Thursday, September 28, 2006

TV REVIEW: Jericho: "Fallout"

Readers here on the blog know that I was "iffy" about the new CBS drama Jericho after the premiere episode last Wednesday. I found the debut installment preachy, soap-opera-ish and truth be told, a little dull given the premise (a Kansas town survives a wide-ranging nuclear attack on America). It was too much melodrama and too little action/sci-fi for my taste.

Well, after "Fallout," the series' second episode, many of my complaints have not only been addressed, but rectified. In it's sophomore sortie, Jericho is commendably leaner and meaner. The program is shorn of the patriotic pabulum that was formerly at center stage, and this episode focuses instead on a batch of impending crises facing the burg. Accordingly, the hour is like a pressure cooker, and I found myself thoroughly involved in the play. Ah...I love it when a series comes together...

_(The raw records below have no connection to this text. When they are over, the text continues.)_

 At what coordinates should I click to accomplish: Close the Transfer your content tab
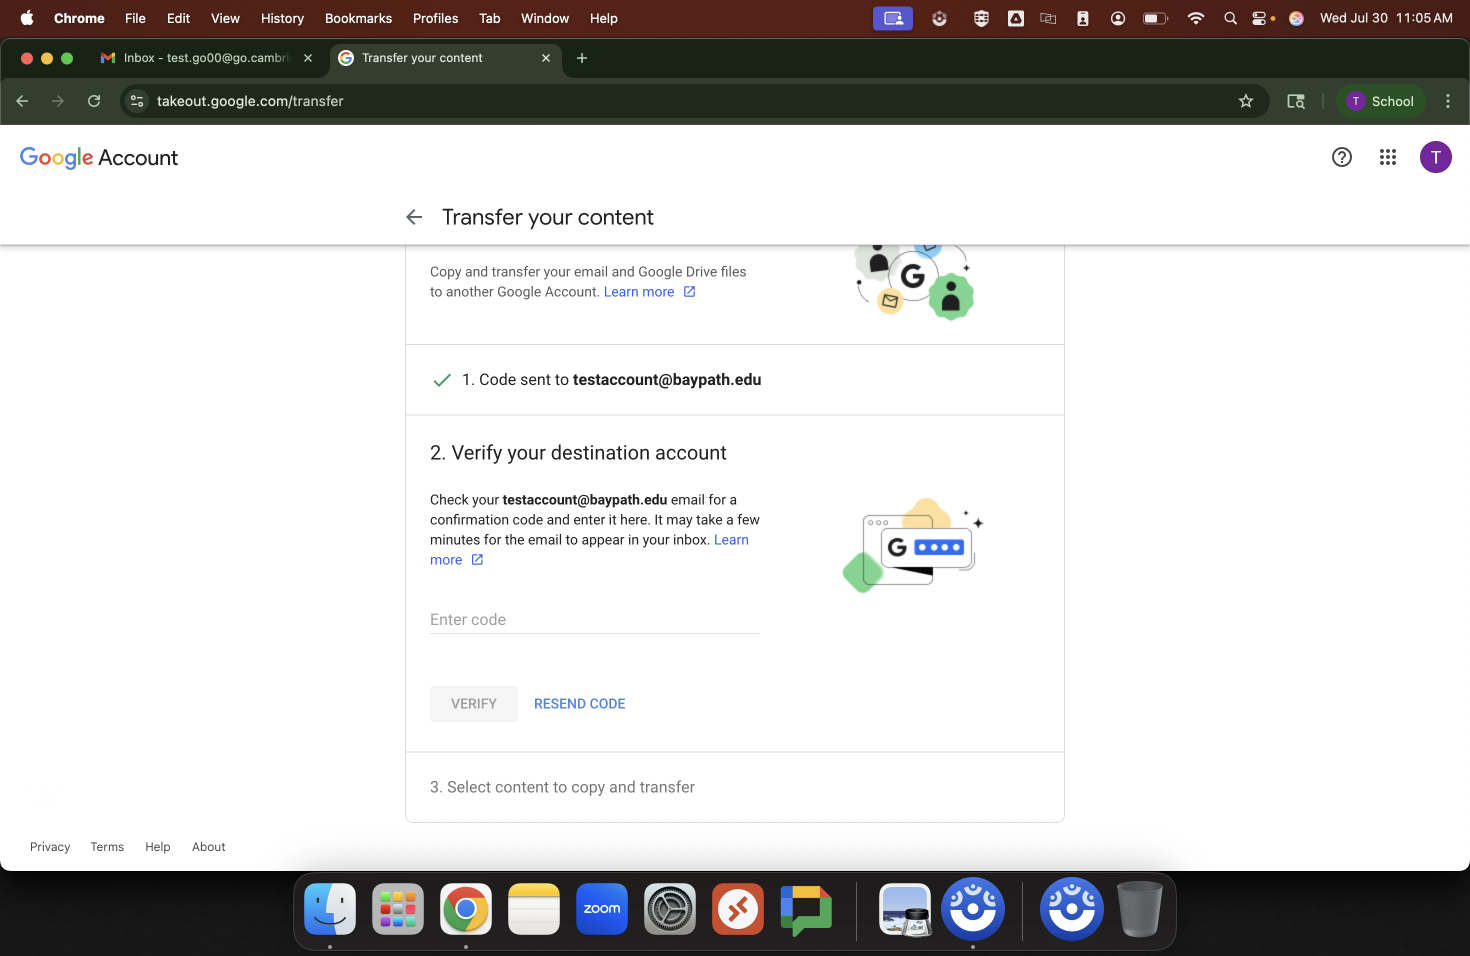coord(545,58)
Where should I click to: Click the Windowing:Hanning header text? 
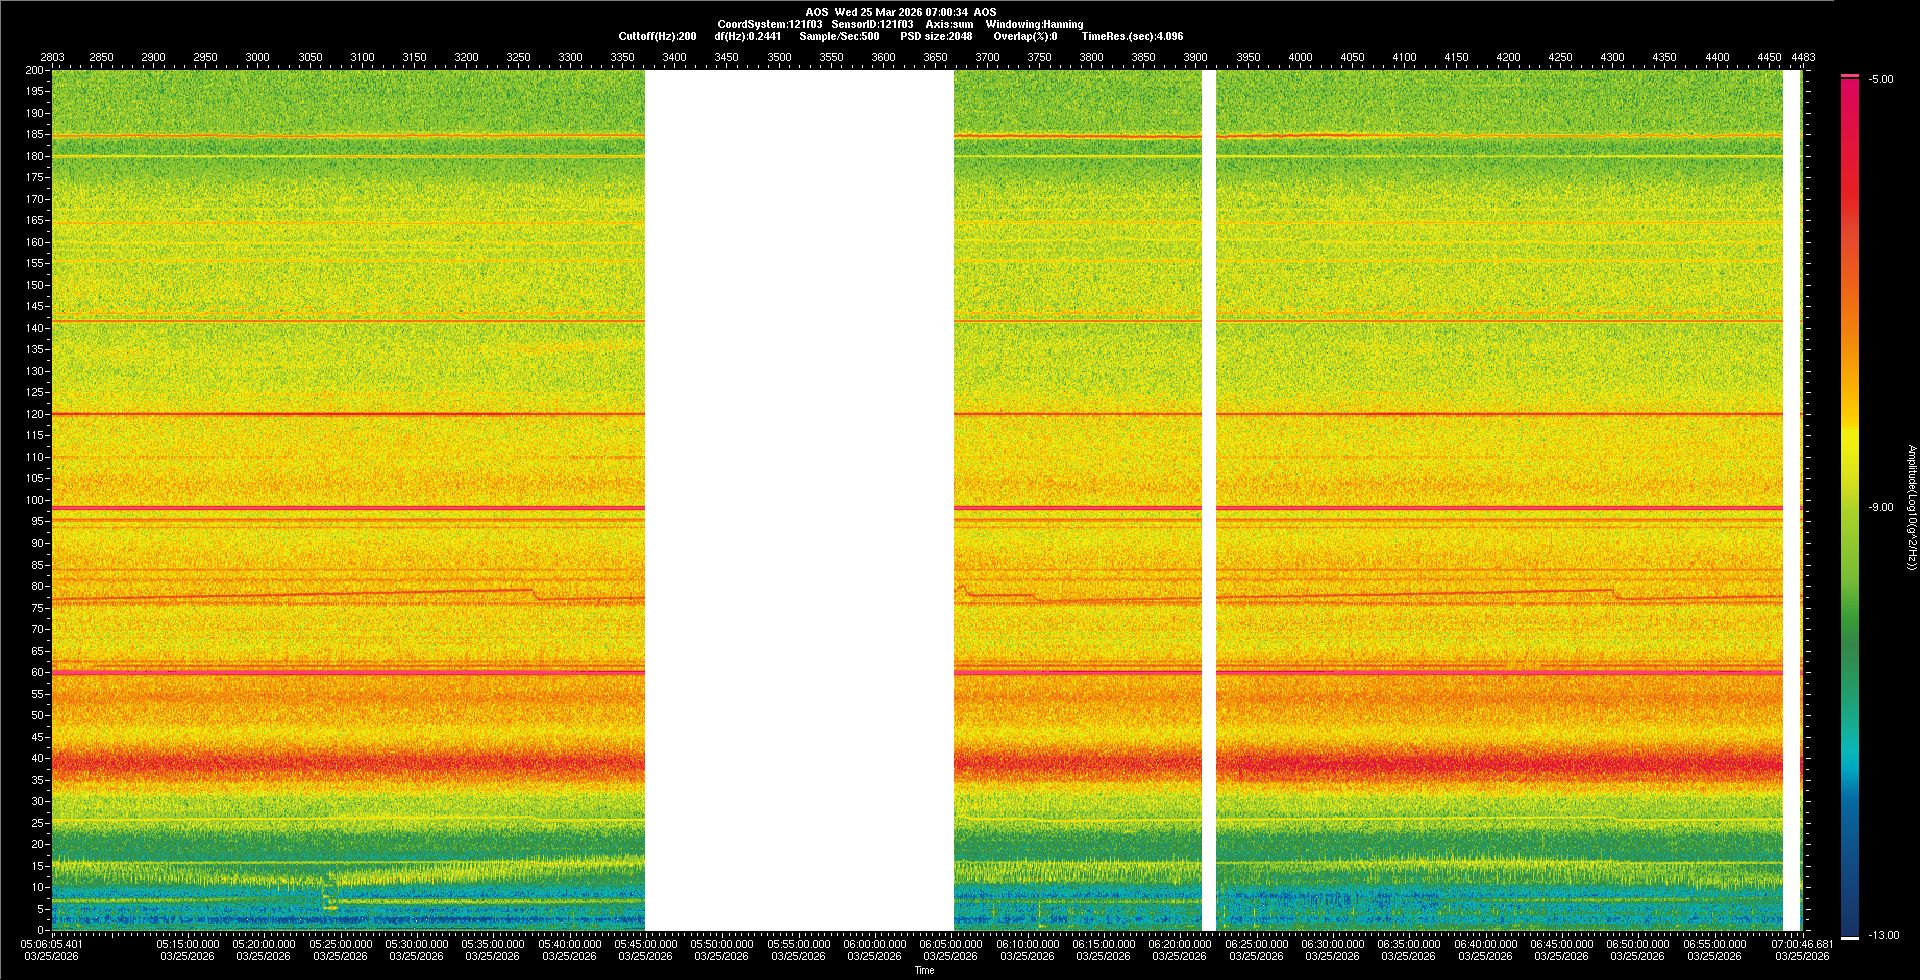pos(1034,24)
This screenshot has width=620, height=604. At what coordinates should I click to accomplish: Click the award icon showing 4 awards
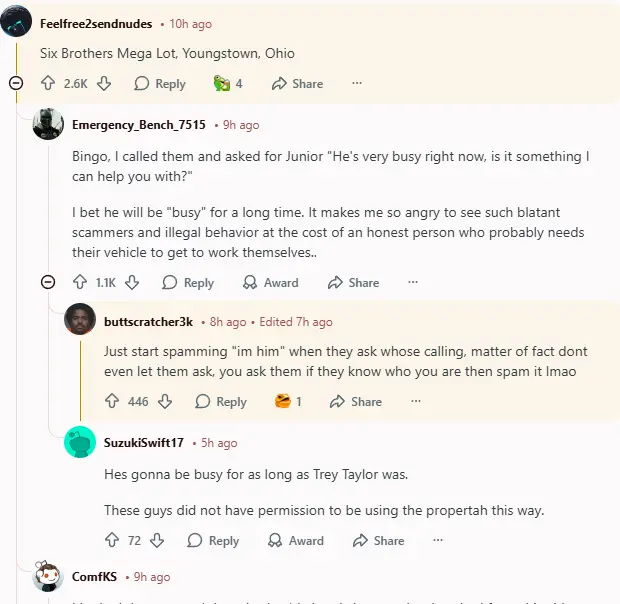(x=227, y=84)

In "Fallout" a storm cloud of radioactive rain is bearing down on Jericho (population: 5,000) and the citizenry is forced to evacuate to two bomb shelters that were long ago forgotten (and not in very good shape.) Meanwhile, the Mayor has some kind of collapse (a heart attack?) And, making matters even more difficult, some of the population doesn't want to leave the local saloon, run by the sexy bartender Mary. Therefore, the deputy mayor, Eric (Kenneth Mitchell) paints the recalcitrant patrons a not-so-pretty picture of what they face if they don't evacuate: "You're going to get radiation poisoning. Your hair is going to fall out in chunks...your skin will blister...your organs will start to fail..."

After this description, the denizens re-consider their position and decide to take shelter...

Meanwhile, self-confessed "screw-up" Jake (Skeet Ulrich) is proving to be too much the hero too soon, at least for my taste. In this episode, he (almost...) fixes the shelter's ventilation system, safely gets much of the population into a nearby mine for safety, and then seals the group in the mine (and away from the rain...) by correctly and safely deploying dynamite charges. Who is this guy, MacGyver? And then, in the last few minutes, Jake braves the storm and rescues Emily Sullivan (Ashley Scott) - on a distant farm, no less - from two murderous prison escapees masquerading as cops. And this kid is the prodigal son? I don't think so...

The other sub-plot on Jericho this week involves Emily dealing with those ex-con wolves in sheep's clothing. There are a few Hollywood-style conceits here. For instance, everyone who needs to know it, conveniently understands sign language. And, of course, the final battle between spunky Emily and the prison escapees comes down to an old-fashioned (and cliched) gun-fight in which the heroes win without getting a scratch on them. That made me groan, but heck, this is still TV, right? I gotta give Jericho it's due for creating an involving and interesting hour.

One of the best and most chilling aspects of "Fallout" involved the coda. Robert Hawkins (Lennie James) - my favorite character on the series so far - has de-coded a Morse Code message from a ham radio transmission. Anyway, he's penned a list from his translation, and while sitting in front of a map of the United States, Hawkins begins marking (with stick pins), the location of nuclear strikes. Bombs have struck Chicago, Philadelphia, San Diego, and on and on. After a few seconds, the camera stops highlighting the names of the cities destroyed and instead focuses on Robert's hand returning again and again - over and over - to the bin of stick pins. The message is plain: this has been a devastating and huge attack. At this point, however, we don't know who the attackers are...

If next week's installment of Jericho is this good - this dark and this serious-minded, the series has at least one new fan: me!

1 comment:

  1. You hit the nail on the head. fallout is much more intelligently played.